In early 2021, Krakow authorities presented a plan as ambitious as it is overdue to build a new district in Rybitwy. Skyscrapers up to 150 meters high would be built on the post-industrial site. The recent "New Town," or the area around the main train station, is a spectacular failure both in planning and architecture. A mixed-use neighborhood in Olsza has also failed to be built since 1999. What went wrong?
third decade of omissions
photo: Wikimedia Commons
Olsza is an area of Krakow located in the northeastern part of the city, at the junction of Mistrzejowice and Prądnik Czerwony. The history of the multifunctional district in this place dates back to 1999. At that time, the Board of the City of Krakow, in the "Strategy for the Development of Krakow" adopted in 1999 and in force until 2015, designated a number of so-called "Strategic Areas" in terms of urban development - areas which, due to their attractive location and communication, were to become places of investment concentration. The urban center in Olsza was to have an all-city, not just a district scale of influence.
great wasted potential
photo: Wikimedia Commons
The choice of this particular site was influenced by excellent transportation accessibility (existing road system, a multitude of bus lines and planned streetcar lines). Until the mid-1990s, the site had mainly industrial functions, as did Płaszów. The area was partly occupied by industrial plants, warehouses transformed over time into the Urbi Trade and Service Center, bringing together companies operating in the building materials market. Agriculture was still present between the industrial plants.
Photo: Wikimedia Commons
Intense transformation in Olsza began at the turn of the 20th and 21st centuries. Institutions of urban importance were established here - the Archive of the City of Krakow, the Municipal Police Headquarters, and for years there have also been plans to build a Registry Office. Since 2007, one can observe a multitude of office investments, initiated by the Rondo Business Park office building (designed by Ingarden&Evy), which in turn entailed the construction of residential areas on the northern edge of the district. The first decade of the 2000s closes with the opening of the four-star Olsza Hotel (now Swing).
commerce, entertainment, services
photo: Miastoprojekt
However, offices and apartments were not the dominant function in Olsza for a long time. The largest and most recognizable building in the area is the hypermarket on Bora-Komorowskiego Avenue. The first shopping center in Krakow was designed by Ingarden&Evý Architekci. Completed in 1998, the hypermarket is a horizontal block almost 300 meters long, whose aesthetics are based on white and yellow stripes and large glass entrance portals. One of the corners was further enhanced with a rounded and monumental colonnade.
photo: press materials
Two years later, the second important facility for the entire neighborhood opened. The Water Park was more of a technological than an architectural display. It used wooden girders, unusual for the time, the largest in Europe at the time. Designed by Marek Pakula, the edifice was hailed "Construction of the Year" soon after its opening. Today its aesthetics evoke a smile rather than admiration - the almost symmetrical body is a clash of references to a medieval castle with materials characteristic of the time - blue glass, a large dome, round windows, superficially drawing on the ship style.

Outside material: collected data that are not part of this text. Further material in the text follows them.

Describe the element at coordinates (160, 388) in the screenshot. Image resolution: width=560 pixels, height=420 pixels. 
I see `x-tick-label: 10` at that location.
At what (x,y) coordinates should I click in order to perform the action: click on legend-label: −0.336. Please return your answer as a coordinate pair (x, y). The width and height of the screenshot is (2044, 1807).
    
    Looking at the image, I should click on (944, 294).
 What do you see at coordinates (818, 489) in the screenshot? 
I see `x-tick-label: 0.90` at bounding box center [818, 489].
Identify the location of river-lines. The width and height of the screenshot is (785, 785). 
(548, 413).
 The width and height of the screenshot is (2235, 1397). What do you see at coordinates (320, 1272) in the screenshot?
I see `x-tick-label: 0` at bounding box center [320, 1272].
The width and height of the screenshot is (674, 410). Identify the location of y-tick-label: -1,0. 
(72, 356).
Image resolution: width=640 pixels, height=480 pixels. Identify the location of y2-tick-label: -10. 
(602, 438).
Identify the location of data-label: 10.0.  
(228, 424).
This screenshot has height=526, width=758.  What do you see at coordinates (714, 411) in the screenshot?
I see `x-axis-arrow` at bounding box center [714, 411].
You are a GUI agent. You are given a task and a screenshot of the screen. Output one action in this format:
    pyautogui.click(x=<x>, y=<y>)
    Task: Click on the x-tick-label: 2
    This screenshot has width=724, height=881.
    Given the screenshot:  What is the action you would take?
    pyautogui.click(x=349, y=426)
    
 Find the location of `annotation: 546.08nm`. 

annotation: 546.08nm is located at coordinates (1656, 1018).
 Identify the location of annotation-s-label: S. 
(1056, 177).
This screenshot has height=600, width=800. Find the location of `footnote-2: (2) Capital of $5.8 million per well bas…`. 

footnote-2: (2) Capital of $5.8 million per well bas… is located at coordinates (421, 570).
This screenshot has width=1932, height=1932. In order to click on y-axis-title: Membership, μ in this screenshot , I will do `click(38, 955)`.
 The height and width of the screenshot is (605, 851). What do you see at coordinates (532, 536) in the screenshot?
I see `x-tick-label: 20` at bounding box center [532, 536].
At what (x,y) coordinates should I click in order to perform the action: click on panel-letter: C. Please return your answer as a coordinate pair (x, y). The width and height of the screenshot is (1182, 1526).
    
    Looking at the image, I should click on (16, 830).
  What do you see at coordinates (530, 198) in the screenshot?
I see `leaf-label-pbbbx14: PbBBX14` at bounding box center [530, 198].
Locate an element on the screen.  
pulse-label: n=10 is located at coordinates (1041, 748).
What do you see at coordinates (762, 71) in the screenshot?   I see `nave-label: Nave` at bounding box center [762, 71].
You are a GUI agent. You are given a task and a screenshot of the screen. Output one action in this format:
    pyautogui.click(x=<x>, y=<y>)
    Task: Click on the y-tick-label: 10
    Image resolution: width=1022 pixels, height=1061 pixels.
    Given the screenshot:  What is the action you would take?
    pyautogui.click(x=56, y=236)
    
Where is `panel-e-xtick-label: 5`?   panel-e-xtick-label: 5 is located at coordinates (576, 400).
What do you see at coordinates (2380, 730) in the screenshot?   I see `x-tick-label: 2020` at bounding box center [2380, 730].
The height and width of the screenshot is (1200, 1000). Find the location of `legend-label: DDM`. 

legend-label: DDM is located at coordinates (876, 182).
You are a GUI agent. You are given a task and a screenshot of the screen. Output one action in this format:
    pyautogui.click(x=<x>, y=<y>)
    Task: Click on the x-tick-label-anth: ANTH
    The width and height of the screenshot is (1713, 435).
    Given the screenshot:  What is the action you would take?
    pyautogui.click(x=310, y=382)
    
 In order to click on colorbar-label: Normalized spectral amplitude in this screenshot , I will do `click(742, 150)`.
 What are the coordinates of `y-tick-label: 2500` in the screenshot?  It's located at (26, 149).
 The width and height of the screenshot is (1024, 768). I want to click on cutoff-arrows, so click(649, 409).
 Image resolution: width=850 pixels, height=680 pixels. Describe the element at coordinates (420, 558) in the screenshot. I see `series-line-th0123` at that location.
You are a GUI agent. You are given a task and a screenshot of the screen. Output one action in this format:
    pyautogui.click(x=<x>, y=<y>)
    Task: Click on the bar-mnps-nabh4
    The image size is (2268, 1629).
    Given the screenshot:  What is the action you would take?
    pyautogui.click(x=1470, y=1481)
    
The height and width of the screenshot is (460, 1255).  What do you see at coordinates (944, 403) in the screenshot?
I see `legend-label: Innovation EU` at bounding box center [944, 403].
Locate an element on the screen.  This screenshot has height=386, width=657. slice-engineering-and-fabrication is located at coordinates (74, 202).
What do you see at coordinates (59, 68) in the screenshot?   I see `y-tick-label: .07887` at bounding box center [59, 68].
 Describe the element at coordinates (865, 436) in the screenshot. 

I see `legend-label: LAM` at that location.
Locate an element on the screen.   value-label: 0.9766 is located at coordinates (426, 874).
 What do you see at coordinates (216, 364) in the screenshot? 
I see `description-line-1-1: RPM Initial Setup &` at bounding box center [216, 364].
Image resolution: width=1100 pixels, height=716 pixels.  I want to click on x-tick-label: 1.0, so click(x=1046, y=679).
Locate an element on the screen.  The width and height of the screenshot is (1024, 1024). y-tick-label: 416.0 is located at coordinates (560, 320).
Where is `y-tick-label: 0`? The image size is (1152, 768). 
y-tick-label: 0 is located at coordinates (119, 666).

Photo: Jaroslaw Matla / Pomoszlak.pl
Next to the Water Park stood the Multikino, which complemented the district's entertainment offer. Completed in 2001, the multiplex was designed by some of Krakow's best-known architects today - Artur Jasinski, Marek Dunikowski and Piotr Uherek (in cooperation with Bartłomiej Kisielewski, Paweł Hankus, Tomasz Brzozowski and Paweł Bogusiewicz). With twelve rooms, the cinema boasted the largest cinema screen in the country at the time of its opening. The aesthetics are also distinctive, especially against the background of neighboring buildings. The facades use large perpendicular planes maintained in colors and composition reminiscent of Piet Mondrian's neoplastic works.
blind continuation
photo: Wikimedia Commons
The newest building in the area is the Serenada Shopping Center, built between 2015 and 2017. The architectural concept for the center changed several times, with the final design by Stanislaw Deńko's Wizja studio, which developed the project together with Agnieszka and Robert Ciuła and in cooperation with Q-Arch office. As the architects explain, the center's facade was intended to play with the usually "dead" walls of shopping malls and to refer to the history of Krakow's forts. The designers wanted to achieve this goal by using thousands of concrete prefabricated elements, partly openwork, with color and texture reminiscent of brick. Unfortunately, it is hard to find the realization of the authors' assumptions of humanizing the character of this huge building in nature. It gives the impression of a closed bunker with small entrances, surrounded by extensive road infrastructure. Preliminary announcements by the investor, Mayland, indicate that within a few years Serenada will absorb (also architecturally) the nearby hypermarket, creating a single, visually coherent shopping center.
lack of plan and interest
photo: Kraków City Hall
The Local Land Use Plan, for a seemingly strategic area of the city, managed to pass only in 2018. With most of the area already built up and the milk spilled, the city decided to at least partially protect its interest. However, it's hard to look for solutions in the plan that would change the face of the now parking and car-dominated, pedestrian-unfriendly concrete and tin desert. Rather, the solutions enacted by the City Council preserve the current state with only minor modifications. For more than 20 years, the site has failed to realize any of the ideas that could have given it the character of a multifunctional district.
Visualization of the New City Cnetrum and the planning "hole" in its place
photo: Przestrzeń-Ludzie-Miasto / Cracow City Hall
The situation is similar in the new city center - the area around the Central Station. The demand to include this area in the local plan is the first project of the local urban movement - the association Przestrzeń-Ludzie-Miasto. As early as 2009, activists signaled the need to secure the interests of the city from the uncontrolled activities of developers. However, this did not happen, and there is still no plan for the area. It is only being drawn up for part of the area - at a time when most of the land is already developed.